Consequently, we should expect to see opportunities for both renewable and nuclear energy resources in the US market. Similar patters are emerging in Canada and parts of Europe, where the scope for adding nuclear generation to portfolios is being assessed.
“We are seeing increased interest in the potential from PE firms and component suppliers that are acquiring shares of companies that produce the goods and equipment needed for the energy transition,” says Mr Merrifield. “One recent example was SK, a South Korean-based conglomerate, purchasing a chunk of Terrapower, an advanced nuclear technology company founded by Bill Gates. Another was Nucor, America’s largest steel producer, purchasing a share of NuScale, an advanced reactor developer based in Oregon.
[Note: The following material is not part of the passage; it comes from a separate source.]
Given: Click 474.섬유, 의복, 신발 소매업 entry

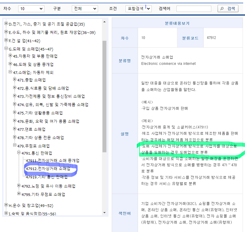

“These transactions took place because these companies were interested in enabling those technologies, engaging with companies that could help them decarbonise and making sure that they had a diverse portfolio of partners in the US market,” he continues. “That is an example of some of the interest that we are seeing in fusion, in fission and other advanced energy technologies, including hydrogen and renewables.”
In another trend, there has been a series of nuclear and fusion transactions involving companies that have not traditionally been involved with these technologies. As Mr Merrifield points out, a variety of suppliers have been evaluating advanced nuclear, fusion and hydrogen technologies. “They are now dipping their toes in these waters, recognising that they want to be part of this quickly emerging trend,” he says. “This is driven by a couple of factors. First, there are a number of supplier companies, including many in Asia, that want to play a part in the US market. Second, private equity firms are among the major players that have identified a real market in the deployment of these technologies and want to invest now and take advantage of that investment wave.”
Regional pockets of interest are springing up with an eye on nuclear assets. “In Ontario, which is almost already fully decarbonised, it is clear that the province is committed to building several new advanced nuclear reactors that are designed by General Electric/Hitachi (GEH) to meet future demand,” notes Mr Merrifield. “Similarly, the Tennessee Valley Authority is committing to a series of GEH advanced reactors at a site called Clinch River outside of Oak Ridge, Tennessee. We are likely to see a series of other companies, including utilities in both Canada and the US, that will follow the lead of those two companies in the coming years.
“Overall, we are seeing the beginning of what could be a potential wave of interest in advanced nuclear reactors,” he continues. “Poland, Romania, Ukraine and the UK have all made commitments to deploying these technologies, including those developed by NuScale, GE/Hitachi and Holtec. Certainly, a significant impetus for these decisions is directly related to the Russian invasion of Ukraine and a valid concern about maintaining energy reliability and independence in light of the cutoff of Russian natural gas.”
Reaction
The energy marketplace is likely to become increasingly competitive. As is does, it will offer a different risk and return profile than prior transactions in the energy space. This, in turn, will require acquirers to adopt different approaches to value creation, across various forms of energy.
Companies are responding to the pace of change shaping the energy sector. Repositioning and restructuring will be needed for those hoping to emerge successfully from the energy transition. M&A, with the right deal strategy and execution, is set to play a crucial role.